RENAN, JOSEPH ERNEST (commonly known as Ernest Renan):
French Semitic scholar and thinker; born at Tréguier Feb. 23, 1823; died at Paris Oct. 2, 1892. Destined for the priesthood, he felt in 1842, after the study of German philosophy and Semitic philology, that he was no longer able to continue his training for that office. His "Histoire Générale des Langues Sémitiques," published in 1855, founded his reputation as an Orientalist, and especially attracted attention by his view that the Semitic peoples have a natural bent toward monotheism. A voyage to Syria (1861), undertaken for scientific purposes, prepared the way for his "Vie de Jésus" (1863), in which, almost for the first time, a purely historical treatment was applied to the subject. This led to his suspension and final rejection from his professorship of Hebrew in the Collège de France, in which he was succeeded by S. Munk.
Renan's "Vie de Jésus" was the first volume of a history of Christianity down to the time of Marcus Aurelius, which occupied his attention up to 1878. He had in the meantime been restored (1870) by the republic to his Hebrew professorship, and he devoted himself for the rest of his life to a history of the people of Israel in five volumes, the last two, published posthumously, bringing it down to the common era and thus connecting it with his other series. In his history he adopted Ewald's views of the sources of the Pentateuch, and regarded the Prophets somewhat as sublime socialists. In addition, Renan published translations of Job (1859), Canticles (1860), and Ecclesiastes (1882). His "Mission de Phénicie" (1874) is a valuable contribution to the history of Phenician civilization; and he was practically the founder of the "Corpus Inscriptionum Semiticarum," for which he edited the first volume, on Phenician inscriptions. Further, he edited the sections on the French rabbis contributed to the "Histoire Littéraire de la France" (vols. xxviii., xxxi.) by A. Neubauer, and made use of the latter's Talmudic knowledge both in his "Vie de Jésus" and in the subsequent volumes of his history, being the first savant to do so.
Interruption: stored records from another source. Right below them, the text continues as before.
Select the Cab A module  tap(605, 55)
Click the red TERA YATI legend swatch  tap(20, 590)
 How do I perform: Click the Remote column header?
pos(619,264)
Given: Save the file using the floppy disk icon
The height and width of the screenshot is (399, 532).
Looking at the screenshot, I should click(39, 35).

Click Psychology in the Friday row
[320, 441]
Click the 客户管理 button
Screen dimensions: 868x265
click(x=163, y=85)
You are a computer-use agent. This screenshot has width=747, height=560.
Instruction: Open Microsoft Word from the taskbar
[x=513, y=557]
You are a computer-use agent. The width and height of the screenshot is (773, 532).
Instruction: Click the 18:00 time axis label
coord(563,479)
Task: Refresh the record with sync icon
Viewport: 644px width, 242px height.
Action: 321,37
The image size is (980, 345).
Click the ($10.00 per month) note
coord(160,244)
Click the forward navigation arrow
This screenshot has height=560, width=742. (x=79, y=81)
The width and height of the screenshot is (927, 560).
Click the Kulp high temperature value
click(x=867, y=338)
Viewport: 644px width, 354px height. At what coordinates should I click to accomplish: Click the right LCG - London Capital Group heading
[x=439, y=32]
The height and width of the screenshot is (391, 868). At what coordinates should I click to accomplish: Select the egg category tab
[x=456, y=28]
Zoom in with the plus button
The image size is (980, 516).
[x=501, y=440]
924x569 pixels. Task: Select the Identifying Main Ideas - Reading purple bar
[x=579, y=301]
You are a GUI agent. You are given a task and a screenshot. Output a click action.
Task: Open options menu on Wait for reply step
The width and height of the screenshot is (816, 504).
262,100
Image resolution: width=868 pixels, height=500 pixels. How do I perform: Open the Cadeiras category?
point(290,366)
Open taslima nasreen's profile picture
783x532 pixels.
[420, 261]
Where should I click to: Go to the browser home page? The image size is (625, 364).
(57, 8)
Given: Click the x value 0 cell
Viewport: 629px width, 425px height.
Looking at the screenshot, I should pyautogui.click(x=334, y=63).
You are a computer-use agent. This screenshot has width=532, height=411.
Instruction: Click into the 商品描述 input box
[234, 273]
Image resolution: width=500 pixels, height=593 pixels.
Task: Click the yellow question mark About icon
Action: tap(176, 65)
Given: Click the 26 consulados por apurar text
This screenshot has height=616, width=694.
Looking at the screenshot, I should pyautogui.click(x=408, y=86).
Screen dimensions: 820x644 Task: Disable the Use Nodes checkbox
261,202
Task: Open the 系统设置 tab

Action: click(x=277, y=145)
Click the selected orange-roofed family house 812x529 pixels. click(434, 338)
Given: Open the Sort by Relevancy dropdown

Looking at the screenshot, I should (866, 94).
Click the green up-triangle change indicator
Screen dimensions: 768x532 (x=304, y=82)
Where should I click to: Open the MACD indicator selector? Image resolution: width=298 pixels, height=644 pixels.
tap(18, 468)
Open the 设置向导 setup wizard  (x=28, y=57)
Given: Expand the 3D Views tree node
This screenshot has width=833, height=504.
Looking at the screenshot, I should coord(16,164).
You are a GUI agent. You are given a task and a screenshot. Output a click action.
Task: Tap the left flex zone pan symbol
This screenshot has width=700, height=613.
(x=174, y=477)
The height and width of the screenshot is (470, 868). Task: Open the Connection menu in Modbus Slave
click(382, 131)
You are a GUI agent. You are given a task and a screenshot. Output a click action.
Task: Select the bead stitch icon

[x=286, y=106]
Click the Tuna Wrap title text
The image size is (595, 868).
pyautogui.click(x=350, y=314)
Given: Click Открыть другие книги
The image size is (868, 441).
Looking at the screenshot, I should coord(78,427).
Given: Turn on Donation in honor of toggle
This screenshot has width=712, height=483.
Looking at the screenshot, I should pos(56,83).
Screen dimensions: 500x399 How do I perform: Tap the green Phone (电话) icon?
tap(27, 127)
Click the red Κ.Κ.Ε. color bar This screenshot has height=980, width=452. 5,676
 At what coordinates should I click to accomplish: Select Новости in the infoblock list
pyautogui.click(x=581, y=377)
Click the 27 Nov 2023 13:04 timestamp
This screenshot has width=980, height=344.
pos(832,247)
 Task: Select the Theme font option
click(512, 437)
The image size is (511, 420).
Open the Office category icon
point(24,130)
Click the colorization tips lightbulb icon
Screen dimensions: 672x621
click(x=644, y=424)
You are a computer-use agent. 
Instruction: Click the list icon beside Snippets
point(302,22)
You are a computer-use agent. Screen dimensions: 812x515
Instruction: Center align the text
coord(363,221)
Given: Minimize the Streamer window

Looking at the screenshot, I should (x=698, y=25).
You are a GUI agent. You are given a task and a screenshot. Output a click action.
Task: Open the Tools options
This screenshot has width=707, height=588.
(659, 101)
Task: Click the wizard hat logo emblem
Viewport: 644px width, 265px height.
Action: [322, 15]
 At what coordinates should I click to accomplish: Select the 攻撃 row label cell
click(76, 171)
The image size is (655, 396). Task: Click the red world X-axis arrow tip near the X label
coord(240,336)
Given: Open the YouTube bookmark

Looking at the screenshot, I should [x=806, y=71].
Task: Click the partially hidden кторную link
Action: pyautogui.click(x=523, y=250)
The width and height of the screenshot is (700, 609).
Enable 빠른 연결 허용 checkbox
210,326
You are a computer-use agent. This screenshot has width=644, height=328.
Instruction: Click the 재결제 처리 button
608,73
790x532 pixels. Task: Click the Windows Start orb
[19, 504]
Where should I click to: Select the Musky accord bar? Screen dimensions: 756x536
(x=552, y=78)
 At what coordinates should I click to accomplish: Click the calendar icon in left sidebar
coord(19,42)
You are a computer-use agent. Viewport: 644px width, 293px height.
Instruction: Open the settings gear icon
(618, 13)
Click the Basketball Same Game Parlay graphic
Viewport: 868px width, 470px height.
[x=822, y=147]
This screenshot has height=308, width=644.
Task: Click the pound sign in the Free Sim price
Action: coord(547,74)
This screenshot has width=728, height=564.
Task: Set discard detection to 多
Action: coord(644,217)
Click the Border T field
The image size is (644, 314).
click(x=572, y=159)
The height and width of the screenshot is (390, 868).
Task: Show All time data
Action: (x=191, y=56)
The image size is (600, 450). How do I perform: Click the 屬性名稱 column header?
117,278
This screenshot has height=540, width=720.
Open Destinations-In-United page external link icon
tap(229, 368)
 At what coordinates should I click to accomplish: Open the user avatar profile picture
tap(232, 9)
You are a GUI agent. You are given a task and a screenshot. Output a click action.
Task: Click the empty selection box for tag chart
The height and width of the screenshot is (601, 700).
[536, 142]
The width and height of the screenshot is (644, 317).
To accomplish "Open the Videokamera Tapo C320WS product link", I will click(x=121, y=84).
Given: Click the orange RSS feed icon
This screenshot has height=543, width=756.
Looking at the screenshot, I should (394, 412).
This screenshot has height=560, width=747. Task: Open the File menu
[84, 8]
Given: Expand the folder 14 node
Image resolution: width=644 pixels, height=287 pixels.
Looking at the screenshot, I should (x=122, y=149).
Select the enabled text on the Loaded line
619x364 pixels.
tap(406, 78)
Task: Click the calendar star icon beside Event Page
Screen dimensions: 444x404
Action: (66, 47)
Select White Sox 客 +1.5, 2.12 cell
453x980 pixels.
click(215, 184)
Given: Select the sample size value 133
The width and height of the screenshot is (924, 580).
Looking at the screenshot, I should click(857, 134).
In 1883 Renan delivered in Paris two discourses, on "Le Judaïsme Comme Race et Comme Religion" and "Le Judaïsme et le Christianisme" respectively; he contributed also to the "Revue des Etudes Juives."
- J. Jacobs, in Academy, Oct. 5, 1892;
- M. Darmsteter, Life of Ernest Renan, London, 1896;
- Lévy, La Synagogue et M. Renan (a reply to the Vie de Jésus), Lunéville, 1863.